Ist Integration eine Illusion?

von Ulrich Fuchs

Teil 1: Wie Parallelgesellschaften entstehen

Versuche Dir vorzustellen: In Deiner angestammten Heimat bestünde keine Aussicht auf eine einträgliche Arbeit. Hier ist das Leben mühsam. Aber Du hörst: in einem anderen, reicheren Land wären Einwanderer willkommen, und dort würde der Staat auch für jene sorgen, die keine Arbeit haben. Du begibst Dich also in dieses Land, das Du nur vom Hörensagen kennst, obwohl Du zu dessen Kultur und Denkweise keinerlei Beziehung hast.

Dort angekommen, stellst Du fest, dass nicht nur die fremde Sprache, sondern auch die völlig andere Schrift es Dir sehr schwer machen, einen Zugang zu der fremden Lebensweise zu finden. Erleichtert bemerkst Du aber, dass es in jeder größeren Stadt Landsleute gibt, die bereit sind, Dir zu helfen. Jene, die sich schon länger hier niedergelassen haben, betreiben Ladengeschäfte oder Handel und kennen sich im Umgang mit den örtlichen Behörden bereits aus. Von Ihnen erfährst Du, welche Angaben Du machen musst, damit Dir Sozialbezüge gewährt werden, und welche Angaben Du den örtlichen Behörden besser verschweigst.

Die Behörden Deines Gastlands verschaffen Dir eine Unterkunft, und Du erhältst Geldzuwendungen. Deine Bemühungen, eine einträgliche Beschäftigung zu finden, verlaufen allerdings wegen Deiner fehlenden Sprachkenntnisse erfolglos und frustrierend.
::::::::::
Gib den Text über Integration von „Ist Integration eine“ bis „keinerlei Beziehung hast.“ Wort für Wort wieder.

Datenteil:
::::::::::
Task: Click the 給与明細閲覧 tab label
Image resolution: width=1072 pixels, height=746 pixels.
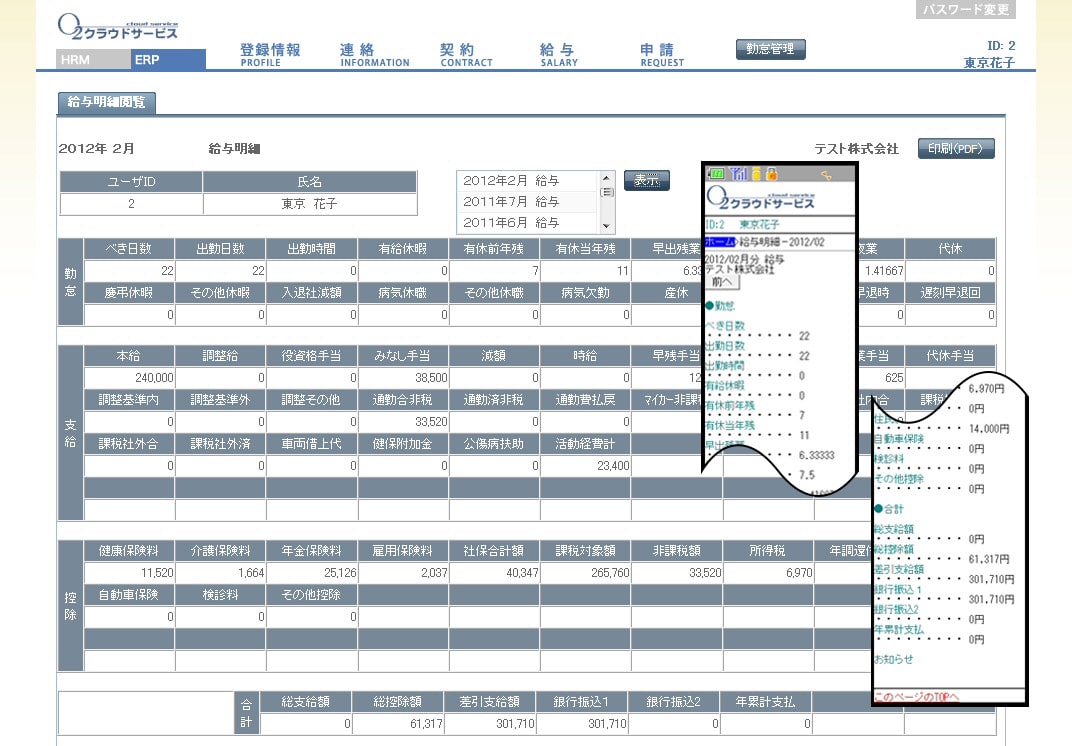Action: point(107,103)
::::::::::
Ergebnis:
Ist Integration eine Illusion?

von Ulrich Fuchs

Teil 1: Wie Parallelgesellschaften entstehen

Versuche Dir vorzustellen: In Deiner angestammten Heimat bestünde keine Aussicht auf eine einträgliche Arbeit. Hier ist das Leben mühsam. Aber Du hörst: in einem anderen, reicheren Land wären Einwanderer willkommen, und dort würde der Staat auch für jene sorgen, die keine Arbeit haben. Du begibst Dich also in dieses Land, das Du nur vom Hörensagen kennst, obwohl Du zu dessen Kultur und Denkweise keinerlei Beziehung hast.